Raising In-Vitro Success Odds

Purifying air in fertility clinics may significantly increase the success of in vitro fertilization, a new study says.

Pregnancy rates increased from 30 percent to a surprising 52 percent when the Jones Institute for Reproductive Medicine at Eastern Virginia Medical School added air filters to their embryo incubators.

The air filters began selling about three years ago, but many fertility clinics were skeptical. Now, fertility specialists are armed with the first scientific proof that incubator filters can help.

"We're not using them but we will be," Dr. Steve Voelkel of Emory University said after reviewing the study. "Anybody who could increase their pregnancy rate from 30 percent to 52 percent would be thrilled. It would have a huge impact on patient care."

Infertility affects as many as one in every five U.S. couples. Thousands turn to in vitro fertilization, where eggs are fertilized in a laboratory dish and grown in an incubator for several days before being implanted into the woman's uterus.

How likely a woman is to become pregnant after the procedure varies from clinic to clinic, but success rates in the 30 percent range are common.

A few years ago, Gen X International of Madison, Conn., began selling filters that promised to keep certain polluting gases out of embryo incubators. The theory was that tiny amounts of "volatile organic compounds" that would never harm a fetus inside a mother's uterus might seep inside a lab's incubators and prove toxic to a microscopic embryo just lying in a dish.

Dr. Jacob Mayer, the Jones Institute's embryology lab director was extremely skeptical that air filters would have any effect, since the lab's air was already controlled under tight regulations.

But the Jones Institute purchased four of the $2,400 incubator filters, enough for half of its embryo incubators, and Mayer set out to resolve the issue.

Between October 1998 and March of this year, he housed embryos in either filtered or unfiltered incubators, randomly assigning them to each incubator. No other part of the IVF treatment changed, and neither the women nor their physicians knew who received "filtered" or "nonfiltered" embryos.

Fifty-two percent of women implanted with embryos grown in filtered incubators became pregnant, vs. 30 percent of women whose embryos were grown in nonfiltered incubators, Mayer reported Tuesday at a meeting of the American Society for Reproductive Medicine.

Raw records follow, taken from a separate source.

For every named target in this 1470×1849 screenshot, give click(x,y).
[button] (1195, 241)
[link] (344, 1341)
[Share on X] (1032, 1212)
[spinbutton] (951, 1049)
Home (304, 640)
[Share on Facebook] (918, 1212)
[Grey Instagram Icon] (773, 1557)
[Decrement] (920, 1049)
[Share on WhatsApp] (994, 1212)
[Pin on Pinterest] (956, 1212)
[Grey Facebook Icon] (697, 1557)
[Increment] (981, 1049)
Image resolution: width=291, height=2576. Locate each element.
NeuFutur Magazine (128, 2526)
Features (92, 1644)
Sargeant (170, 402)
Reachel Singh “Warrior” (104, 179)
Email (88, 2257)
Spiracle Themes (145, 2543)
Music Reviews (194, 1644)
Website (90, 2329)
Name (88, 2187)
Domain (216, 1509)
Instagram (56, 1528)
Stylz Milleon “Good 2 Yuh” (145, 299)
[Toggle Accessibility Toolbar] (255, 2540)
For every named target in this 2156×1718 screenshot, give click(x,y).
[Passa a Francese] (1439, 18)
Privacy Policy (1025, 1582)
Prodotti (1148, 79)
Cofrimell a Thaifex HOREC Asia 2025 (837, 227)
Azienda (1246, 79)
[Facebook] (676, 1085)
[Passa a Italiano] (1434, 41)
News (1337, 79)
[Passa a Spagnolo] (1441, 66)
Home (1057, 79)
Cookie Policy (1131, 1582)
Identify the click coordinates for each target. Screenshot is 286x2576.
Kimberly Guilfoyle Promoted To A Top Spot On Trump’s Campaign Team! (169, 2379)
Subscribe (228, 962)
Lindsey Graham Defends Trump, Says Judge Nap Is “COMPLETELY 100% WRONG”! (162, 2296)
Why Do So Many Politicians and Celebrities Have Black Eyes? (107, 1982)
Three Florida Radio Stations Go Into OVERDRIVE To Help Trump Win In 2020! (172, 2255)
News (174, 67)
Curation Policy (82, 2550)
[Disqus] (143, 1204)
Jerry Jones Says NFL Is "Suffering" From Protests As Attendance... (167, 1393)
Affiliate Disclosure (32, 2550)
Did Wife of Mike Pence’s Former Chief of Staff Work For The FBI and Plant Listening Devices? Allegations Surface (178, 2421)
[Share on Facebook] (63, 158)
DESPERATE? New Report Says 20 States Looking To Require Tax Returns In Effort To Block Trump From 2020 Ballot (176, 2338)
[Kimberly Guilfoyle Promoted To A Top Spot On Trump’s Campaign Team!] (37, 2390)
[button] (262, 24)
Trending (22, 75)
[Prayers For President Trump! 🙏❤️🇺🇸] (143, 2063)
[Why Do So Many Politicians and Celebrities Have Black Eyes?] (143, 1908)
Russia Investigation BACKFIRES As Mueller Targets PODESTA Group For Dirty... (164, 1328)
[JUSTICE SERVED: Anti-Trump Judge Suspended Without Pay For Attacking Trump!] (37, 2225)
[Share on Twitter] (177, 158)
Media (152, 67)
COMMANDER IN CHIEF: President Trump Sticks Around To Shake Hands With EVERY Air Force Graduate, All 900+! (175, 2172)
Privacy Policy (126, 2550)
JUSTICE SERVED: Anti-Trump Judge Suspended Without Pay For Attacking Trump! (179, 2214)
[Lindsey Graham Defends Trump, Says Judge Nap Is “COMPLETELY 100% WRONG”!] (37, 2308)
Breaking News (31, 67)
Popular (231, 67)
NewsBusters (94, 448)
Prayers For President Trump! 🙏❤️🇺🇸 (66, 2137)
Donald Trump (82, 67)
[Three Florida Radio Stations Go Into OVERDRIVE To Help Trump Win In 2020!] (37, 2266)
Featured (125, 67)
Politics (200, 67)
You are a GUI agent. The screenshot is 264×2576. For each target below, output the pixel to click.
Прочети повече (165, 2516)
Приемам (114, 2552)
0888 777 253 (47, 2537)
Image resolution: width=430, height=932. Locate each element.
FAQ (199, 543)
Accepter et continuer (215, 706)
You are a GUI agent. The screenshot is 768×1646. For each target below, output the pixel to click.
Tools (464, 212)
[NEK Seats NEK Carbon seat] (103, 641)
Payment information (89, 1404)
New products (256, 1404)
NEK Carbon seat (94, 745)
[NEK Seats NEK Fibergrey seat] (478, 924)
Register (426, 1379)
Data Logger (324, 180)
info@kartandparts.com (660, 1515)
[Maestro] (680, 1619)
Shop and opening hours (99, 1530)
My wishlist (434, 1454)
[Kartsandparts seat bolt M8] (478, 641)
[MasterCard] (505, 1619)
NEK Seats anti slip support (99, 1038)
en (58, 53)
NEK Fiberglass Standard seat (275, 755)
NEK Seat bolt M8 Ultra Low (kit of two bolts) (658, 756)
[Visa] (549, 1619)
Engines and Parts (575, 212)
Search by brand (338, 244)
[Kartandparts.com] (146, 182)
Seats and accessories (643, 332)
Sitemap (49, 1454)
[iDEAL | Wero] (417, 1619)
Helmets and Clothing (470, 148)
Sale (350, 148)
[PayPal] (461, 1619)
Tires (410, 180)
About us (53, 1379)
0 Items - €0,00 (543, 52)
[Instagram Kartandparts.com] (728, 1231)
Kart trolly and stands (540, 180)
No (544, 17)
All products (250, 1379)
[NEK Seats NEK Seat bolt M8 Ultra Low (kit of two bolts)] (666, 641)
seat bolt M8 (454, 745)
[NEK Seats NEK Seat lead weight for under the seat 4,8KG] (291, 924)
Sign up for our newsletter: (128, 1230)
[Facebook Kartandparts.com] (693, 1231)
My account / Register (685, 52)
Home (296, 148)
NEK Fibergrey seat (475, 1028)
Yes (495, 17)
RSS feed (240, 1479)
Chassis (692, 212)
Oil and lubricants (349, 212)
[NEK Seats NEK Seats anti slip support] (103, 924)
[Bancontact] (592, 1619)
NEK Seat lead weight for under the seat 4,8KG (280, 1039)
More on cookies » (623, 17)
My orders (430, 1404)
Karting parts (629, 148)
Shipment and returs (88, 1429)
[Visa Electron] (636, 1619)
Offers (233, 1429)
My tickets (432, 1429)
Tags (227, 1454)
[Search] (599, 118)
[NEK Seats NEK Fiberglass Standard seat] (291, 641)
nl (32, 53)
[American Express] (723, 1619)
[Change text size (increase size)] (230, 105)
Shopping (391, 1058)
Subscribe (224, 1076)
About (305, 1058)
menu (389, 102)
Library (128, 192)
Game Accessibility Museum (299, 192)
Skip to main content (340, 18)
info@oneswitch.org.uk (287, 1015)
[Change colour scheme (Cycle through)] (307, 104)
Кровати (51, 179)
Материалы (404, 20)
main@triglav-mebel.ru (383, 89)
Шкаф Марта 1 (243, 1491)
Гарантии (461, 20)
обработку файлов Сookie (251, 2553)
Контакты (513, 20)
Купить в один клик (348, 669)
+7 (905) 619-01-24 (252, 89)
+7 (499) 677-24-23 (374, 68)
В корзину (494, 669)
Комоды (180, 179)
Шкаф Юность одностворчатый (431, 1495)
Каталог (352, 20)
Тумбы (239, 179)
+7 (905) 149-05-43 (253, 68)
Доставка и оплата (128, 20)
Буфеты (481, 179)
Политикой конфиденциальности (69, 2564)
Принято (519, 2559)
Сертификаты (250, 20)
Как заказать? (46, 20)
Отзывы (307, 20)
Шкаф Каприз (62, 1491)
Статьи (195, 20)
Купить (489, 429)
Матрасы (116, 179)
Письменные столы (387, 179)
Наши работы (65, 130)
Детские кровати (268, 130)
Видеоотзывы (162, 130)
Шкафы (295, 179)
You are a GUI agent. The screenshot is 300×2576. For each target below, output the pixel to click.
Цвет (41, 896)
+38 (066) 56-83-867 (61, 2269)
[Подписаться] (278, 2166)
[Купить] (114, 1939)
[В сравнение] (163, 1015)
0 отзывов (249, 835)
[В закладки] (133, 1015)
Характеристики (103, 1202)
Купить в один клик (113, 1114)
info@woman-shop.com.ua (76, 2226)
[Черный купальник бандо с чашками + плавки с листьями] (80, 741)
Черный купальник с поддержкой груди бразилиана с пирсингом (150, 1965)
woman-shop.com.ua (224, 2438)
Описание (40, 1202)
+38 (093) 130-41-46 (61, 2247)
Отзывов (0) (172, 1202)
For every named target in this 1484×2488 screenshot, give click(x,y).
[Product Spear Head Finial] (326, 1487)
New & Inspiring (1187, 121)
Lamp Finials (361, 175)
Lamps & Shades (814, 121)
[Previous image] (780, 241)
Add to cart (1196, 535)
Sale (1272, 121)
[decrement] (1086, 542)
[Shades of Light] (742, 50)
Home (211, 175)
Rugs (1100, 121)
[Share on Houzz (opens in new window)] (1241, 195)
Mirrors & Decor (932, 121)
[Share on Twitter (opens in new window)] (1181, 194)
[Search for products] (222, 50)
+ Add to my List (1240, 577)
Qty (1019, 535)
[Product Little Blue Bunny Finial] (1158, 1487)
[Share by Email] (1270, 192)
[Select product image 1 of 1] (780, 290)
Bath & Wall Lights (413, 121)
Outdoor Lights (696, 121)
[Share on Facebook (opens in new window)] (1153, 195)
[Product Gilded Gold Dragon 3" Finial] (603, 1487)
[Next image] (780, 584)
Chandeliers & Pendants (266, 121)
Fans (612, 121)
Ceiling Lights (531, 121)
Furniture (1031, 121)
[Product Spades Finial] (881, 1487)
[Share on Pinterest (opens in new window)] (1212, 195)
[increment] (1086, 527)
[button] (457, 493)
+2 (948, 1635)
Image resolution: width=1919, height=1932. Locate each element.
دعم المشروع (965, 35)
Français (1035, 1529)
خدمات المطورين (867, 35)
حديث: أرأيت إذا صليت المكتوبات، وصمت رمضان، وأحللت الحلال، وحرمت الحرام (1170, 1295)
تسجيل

Mayer doesn't know why the results turned out as they did. Because he didn't expect the experiment to work, Mayer didn't take the expensive step of having his incubators' air quality tested before and after filtration -- so he doesn't know if there were some polluting gas lurking around.

It is too soon to know how many of the Jones Institute's pregnancies culminated in live births, but Mayer will check whether the filters made an enduring difference. Regardless, he has purchased filters for th rest of the clinic's incubators.

A few other clinics have tried the filters and reported they didn't seem to help, but the Jones Institute so far has performed the only scientifically well-controlled study, said Michael Tucker, scientific director of the Shady Grove Fertility Center in Rockville, Md.

"It is a definite step forward," Tucker said. "It has sparked a lot of interest."